[Page excerpt]
————
I was advised by trusted bee gurus that if I was good and truly convinced that one of the colonies was without a queen, then I needed to reduce the apiary from two colonies to one, with the one queen presiding over the whole family.  This meant going from four boxes, configured 2×2, to three boxes, configured 1×3: a tower of three boxes, stacked.  

To reduce two colonies to one, first I had to completely empty one of the boxes from the weaker 2×2 colony.  This involved shaking bees off of frames so that they landed on the ground in front of the colony I wanted them to join.  Because the homing instinct is so strong, with those powerful bee pheromones and all of that, the bees did not want to abandon the frame they have been living on.  I would shake them off, they would fly around in distress, and then come right back.  It took a while to clear each frame completely of bees, all while wearing big leather elbow gloves.

During the shaking and clearing process, hundreds of bees were flying all around me, buzzing their outrage at being so rudely evicted, and walking around on the ground near their prospective new colony.  It was all quite nerve wracking.  I didn’t want to step on any bees, but it was impossible to avoid.

Once cleared, I put the empty frames into an unoccupied box in the back of my car, and shut the door to the scout bees who were looking to return to their home.

So now, the apiary was down to one comparatively healthy 2×2 colony, and one single box with thousands of bees, but no discernible evidence of a queen in residence.  I searched those remaining frames for the queen, but did not see her.  (Spotting the queen is difficult; I’ve done it, but it’s always pure luck.  No luck this time though. You can look at this online and see if you are good at spotting the queen.)

No queen in this shot…right? She will look like a SUV among a bunch of Honda Civics.

The trusted bee gurus also advised that before joining the communities together, that we should place a sheet of newspaper between the boxes before putting that single box on top of the 2×2; once placed, to slit the paper in a few spots, (like venting a pie before putting it into the oven).  This way, the bees won’t immediately start fighting each other; instead, they will buzz and chew and vibrate the paper and in the process, marry up.  By the time they bust through the paper and are encountering one another face-to-face, they are a family again.
————
[Source data]
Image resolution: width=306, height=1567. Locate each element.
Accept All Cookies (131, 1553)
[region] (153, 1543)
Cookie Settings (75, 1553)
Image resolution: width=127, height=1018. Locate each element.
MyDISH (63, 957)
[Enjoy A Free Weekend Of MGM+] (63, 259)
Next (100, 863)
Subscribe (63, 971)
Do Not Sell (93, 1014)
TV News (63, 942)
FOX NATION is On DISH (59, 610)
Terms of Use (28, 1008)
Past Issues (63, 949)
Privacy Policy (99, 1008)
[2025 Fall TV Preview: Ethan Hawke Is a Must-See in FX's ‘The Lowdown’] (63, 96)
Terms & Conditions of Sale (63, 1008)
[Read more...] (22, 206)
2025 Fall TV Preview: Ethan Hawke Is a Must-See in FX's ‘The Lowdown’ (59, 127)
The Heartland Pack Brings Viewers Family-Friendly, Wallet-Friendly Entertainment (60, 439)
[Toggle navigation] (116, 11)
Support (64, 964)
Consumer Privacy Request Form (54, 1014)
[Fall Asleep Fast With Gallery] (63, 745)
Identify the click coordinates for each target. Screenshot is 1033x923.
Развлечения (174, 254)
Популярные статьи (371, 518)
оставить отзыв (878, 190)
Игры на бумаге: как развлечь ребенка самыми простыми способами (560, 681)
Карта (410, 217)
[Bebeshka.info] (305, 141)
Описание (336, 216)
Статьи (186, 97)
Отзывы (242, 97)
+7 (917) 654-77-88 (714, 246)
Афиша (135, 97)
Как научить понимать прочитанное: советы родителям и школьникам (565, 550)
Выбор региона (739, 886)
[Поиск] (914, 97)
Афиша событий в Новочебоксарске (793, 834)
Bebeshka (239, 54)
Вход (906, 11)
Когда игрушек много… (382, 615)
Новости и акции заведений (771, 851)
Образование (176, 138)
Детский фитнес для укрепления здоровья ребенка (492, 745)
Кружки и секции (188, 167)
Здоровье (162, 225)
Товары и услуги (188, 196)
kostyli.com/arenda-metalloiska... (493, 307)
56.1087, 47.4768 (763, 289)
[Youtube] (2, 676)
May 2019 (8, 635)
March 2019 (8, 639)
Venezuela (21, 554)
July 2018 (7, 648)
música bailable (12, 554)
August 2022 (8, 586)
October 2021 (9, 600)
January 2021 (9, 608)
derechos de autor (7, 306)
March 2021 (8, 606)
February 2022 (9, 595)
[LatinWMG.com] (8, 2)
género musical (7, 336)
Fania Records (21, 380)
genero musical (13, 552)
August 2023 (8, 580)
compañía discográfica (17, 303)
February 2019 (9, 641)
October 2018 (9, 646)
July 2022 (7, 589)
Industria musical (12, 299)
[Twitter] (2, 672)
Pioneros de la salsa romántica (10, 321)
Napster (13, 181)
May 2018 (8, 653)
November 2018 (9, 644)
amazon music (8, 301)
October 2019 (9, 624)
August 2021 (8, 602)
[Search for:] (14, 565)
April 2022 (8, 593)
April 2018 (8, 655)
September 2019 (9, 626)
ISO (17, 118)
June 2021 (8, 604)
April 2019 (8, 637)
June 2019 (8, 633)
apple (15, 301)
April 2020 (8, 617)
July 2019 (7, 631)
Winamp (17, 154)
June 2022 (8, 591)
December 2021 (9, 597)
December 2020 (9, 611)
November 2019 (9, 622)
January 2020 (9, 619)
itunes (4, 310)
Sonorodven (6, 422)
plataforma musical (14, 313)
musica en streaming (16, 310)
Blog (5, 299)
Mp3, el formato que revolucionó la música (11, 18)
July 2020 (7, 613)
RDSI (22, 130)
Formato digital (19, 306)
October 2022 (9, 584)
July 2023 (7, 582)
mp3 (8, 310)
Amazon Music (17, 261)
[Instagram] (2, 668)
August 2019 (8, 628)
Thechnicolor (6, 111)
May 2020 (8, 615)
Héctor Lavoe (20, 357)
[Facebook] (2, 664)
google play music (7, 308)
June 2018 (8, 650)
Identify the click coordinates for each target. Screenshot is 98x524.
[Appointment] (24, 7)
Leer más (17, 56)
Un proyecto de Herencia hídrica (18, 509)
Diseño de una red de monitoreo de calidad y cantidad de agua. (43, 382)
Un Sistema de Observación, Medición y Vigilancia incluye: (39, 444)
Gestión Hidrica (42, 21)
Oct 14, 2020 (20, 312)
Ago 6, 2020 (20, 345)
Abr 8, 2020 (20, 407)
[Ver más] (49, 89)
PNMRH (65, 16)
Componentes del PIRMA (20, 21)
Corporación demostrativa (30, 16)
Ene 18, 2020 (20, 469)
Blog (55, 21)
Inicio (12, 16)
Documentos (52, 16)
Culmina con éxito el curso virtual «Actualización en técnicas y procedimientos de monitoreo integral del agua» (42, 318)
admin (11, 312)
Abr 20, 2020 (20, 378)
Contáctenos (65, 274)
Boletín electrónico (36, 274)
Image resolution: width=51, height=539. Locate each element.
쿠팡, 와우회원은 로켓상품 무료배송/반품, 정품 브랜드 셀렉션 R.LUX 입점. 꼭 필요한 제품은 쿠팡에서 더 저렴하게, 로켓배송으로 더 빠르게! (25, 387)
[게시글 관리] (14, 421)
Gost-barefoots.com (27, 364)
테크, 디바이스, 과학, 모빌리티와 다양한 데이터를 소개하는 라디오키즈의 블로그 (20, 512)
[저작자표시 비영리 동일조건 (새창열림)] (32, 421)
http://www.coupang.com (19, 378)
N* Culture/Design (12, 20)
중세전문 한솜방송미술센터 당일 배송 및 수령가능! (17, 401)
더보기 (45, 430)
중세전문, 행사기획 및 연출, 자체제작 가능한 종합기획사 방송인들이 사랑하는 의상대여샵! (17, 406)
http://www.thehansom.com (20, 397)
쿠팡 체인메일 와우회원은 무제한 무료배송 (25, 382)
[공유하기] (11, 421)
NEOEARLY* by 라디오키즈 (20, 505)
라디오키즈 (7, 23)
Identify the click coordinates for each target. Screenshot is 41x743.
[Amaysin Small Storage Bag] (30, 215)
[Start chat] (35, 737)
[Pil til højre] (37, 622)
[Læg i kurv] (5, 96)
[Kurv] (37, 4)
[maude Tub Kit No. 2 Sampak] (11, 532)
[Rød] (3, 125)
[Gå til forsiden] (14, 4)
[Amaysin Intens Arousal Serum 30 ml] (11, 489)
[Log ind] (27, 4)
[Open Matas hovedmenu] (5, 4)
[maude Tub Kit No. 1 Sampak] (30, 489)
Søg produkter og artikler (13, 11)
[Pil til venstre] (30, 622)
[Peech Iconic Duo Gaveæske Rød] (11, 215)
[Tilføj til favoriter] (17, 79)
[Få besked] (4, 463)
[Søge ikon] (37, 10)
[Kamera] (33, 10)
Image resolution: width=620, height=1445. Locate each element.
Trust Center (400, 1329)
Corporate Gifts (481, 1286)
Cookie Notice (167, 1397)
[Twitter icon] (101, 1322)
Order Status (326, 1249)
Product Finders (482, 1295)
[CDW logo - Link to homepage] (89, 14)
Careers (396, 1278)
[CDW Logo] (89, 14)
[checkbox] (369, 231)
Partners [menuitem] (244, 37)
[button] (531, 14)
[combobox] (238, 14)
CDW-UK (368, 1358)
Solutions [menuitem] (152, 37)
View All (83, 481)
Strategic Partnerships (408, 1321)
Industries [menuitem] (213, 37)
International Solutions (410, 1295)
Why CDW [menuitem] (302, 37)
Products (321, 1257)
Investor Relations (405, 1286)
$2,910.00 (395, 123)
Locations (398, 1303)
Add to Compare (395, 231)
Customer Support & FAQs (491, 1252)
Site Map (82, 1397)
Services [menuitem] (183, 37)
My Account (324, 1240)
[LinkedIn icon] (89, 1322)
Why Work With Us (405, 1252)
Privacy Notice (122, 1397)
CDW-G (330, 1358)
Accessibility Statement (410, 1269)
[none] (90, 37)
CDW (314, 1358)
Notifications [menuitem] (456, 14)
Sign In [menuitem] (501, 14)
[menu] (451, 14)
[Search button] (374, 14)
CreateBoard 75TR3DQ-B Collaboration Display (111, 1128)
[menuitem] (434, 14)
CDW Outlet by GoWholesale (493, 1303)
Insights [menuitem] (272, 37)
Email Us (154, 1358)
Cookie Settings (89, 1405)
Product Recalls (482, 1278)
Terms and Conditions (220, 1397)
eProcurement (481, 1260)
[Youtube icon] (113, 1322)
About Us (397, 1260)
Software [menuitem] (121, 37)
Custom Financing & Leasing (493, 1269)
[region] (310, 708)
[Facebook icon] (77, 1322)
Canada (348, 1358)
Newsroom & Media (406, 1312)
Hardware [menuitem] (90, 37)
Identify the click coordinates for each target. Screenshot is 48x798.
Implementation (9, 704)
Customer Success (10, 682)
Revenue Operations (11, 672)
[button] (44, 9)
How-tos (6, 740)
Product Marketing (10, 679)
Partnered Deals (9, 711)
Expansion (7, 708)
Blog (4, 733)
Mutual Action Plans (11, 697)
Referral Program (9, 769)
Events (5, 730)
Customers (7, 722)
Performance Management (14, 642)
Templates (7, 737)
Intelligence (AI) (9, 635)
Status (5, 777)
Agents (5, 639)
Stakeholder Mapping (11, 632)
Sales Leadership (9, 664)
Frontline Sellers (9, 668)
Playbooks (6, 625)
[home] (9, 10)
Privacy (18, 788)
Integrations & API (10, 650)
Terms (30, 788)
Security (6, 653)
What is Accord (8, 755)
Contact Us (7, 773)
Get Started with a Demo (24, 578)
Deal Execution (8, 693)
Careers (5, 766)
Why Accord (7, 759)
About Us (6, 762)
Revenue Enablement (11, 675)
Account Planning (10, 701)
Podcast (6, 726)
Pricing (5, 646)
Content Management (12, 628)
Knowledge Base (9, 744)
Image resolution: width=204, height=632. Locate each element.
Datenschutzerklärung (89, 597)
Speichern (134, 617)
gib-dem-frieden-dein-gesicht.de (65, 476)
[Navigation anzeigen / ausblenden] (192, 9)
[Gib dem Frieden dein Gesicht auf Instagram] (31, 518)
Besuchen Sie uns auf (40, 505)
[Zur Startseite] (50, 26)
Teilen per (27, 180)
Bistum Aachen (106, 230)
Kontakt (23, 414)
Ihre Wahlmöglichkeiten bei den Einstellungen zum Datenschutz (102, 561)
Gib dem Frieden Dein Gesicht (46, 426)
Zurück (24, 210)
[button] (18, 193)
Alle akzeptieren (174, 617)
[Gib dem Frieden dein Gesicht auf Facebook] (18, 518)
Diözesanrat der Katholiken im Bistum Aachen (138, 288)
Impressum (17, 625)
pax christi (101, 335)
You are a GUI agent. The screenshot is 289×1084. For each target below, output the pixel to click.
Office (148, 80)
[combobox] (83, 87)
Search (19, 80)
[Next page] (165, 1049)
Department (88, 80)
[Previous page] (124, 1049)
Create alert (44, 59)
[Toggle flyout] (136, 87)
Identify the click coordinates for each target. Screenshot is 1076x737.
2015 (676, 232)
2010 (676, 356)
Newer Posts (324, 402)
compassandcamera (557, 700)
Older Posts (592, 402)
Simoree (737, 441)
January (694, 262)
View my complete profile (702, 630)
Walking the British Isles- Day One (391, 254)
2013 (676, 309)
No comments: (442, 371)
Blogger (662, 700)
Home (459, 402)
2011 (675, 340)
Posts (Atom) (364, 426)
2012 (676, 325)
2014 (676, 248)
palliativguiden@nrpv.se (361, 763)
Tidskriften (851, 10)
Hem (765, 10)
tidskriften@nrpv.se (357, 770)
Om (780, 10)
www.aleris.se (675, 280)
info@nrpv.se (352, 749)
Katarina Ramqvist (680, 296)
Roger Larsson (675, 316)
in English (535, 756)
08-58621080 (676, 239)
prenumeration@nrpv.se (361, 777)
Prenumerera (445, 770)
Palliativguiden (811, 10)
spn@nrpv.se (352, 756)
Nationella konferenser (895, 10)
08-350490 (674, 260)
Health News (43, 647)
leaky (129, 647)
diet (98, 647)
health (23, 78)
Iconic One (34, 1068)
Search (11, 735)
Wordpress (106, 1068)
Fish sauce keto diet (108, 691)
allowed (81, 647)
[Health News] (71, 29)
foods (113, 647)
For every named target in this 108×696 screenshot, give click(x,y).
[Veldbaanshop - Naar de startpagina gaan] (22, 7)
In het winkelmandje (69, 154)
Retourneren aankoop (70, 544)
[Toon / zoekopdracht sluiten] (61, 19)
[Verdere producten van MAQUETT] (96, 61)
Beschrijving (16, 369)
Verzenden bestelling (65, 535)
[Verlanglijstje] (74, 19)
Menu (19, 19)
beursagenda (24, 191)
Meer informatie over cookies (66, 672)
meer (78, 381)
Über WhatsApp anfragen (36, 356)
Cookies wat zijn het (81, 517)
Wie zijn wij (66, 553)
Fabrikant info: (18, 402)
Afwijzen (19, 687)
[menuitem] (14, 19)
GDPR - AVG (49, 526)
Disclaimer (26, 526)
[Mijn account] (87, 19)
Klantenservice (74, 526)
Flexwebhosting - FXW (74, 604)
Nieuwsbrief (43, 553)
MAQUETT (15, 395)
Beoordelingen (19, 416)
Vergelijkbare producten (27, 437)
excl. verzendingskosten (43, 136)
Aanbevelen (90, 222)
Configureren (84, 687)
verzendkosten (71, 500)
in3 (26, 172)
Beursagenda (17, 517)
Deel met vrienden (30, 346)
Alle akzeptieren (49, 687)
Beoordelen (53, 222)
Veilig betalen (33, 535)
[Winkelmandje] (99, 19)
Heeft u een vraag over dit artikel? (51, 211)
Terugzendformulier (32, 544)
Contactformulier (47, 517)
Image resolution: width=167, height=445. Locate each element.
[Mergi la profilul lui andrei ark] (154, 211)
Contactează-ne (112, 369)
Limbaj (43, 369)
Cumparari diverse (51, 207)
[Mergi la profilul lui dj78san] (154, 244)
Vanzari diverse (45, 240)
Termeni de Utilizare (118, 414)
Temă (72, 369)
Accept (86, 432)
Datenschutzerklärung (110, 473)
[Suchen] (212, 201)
————
[Directions]
1. From the rows, turn the lines that begin with the one containing "pax christi (101, 335)" and end after the one containing "Roger Larsson (675, 316)" into a JSON list of strings, one string per line, leaving out any blank lines.
2. Continue the account of merging two bee colonies, picking up right after its final sentence.

[Answers below]
1.
[
  "pax christi (101, 335)",
  "You are a GUI agent. The screenshot is 289×1084. For each target below, output the pixel to click.",
  "Office (148, 80)",
  "[combobox] (83, 87)",
  "Search (19, 80)",
  "[Next page] (165, 1049)",
  "Department (88, 80)",
  "[Previous page] (124, 1049)",
  "Create alert (44, 59)",
  "[Toggle flyout] (136, 87)",
  "Identify the click coordinates for each target. Screenshot is 1076x737.",
  "2015 (676, 232)",
  "2010 (676, 356)",
  "Newer Posts (324, 402)",
  "compassandcamera (557, 700)",
  "Older Posts (592, 402)",
  "Simoree (737, 441)",
  "January (694, 262)",
  "View my complete profile (702, 630)",
  "Walking the British Isles- Day One (391, 254)",
  "2013 (676, 309)",
  "No comments: (442, 371)",
  "Blogger (662, 700)",
  "Home (459, 402)",
  "2011 (675, 340)",
  "Posts (Atom) (364, 426)",
  "2012 (676, 325)",
  "2014 (676, 248)",
  "palliativguiden@nrpv.se (361, 763)",
  "Tidskriften (851, 10)",
  "Hem (765, 10)",
  "tidskriften@nrpv.se (357, 770)",
  "Om (780, 10)",
  "www.aleris.se (675, 280)",
  "info@nrpv.se (352, 749)",
  "Katarina Ramqvist (680, 296)",
  "Roger Larsson (675, 316)"
]

2.
I have not mentioned that by late summer and into fall, the frames are full of honey.  This honey is survival honey – humans must not harvest this if they want their bees to make it through winter. Honey makes the boxes hella heavy. I use eight-frame boxes instead of the standard ten-frame, precisely because I’m weaker than I used to be, and hefting those bee boxes around…well, one frame full of honey weighs about 6-8 pounds, so a eight-frame bee box stocked for winter weighs nearly 50 pounds.  

Putting that remaining box housing thousands of bees onto the top of the healthy 2×2 colony to create one 3×1 colony was scary because I was unsure of myself as a beekeeper. If two queens end up in the same colony, it will be a bitter death match — and who wants to be responsible for the death of a queen?  True, I did not see her, and the brood was scattered and sparse, but that does not necessarily mean she’s NOT THERE somewhere on one of those busy frames.

My sister and I strained to hoist that third 45# box up onto the 2×2 colony.  It was a struggle! We were on the verge of disaster the entire time, and we totally rumpled the protective sheet of newspaper in the process.  By the time we wrestled that third box into position, and everything was settled and stable into a 1X3 colony, I felt defeated.  Had I just placed two queens under the same roof? Did the scrunched up newspaper create enough access for the bees to murder each other? Did I adequately treat for varroa mite before sealing up the colony for winter? 

All winter, I stared at that tall colony and wondered what was going on in there.  Sometimes, on sunny days, I would put my ear up to the side of the hive to listen for the low hum of bees at work. I kept supplementing their honey stores with 2:1 sugar syrup, and every couple of days, a quart would be consumed. (By the way, I think this might have been the wrong thing to do, but I did it.  I’m going to look into this later.)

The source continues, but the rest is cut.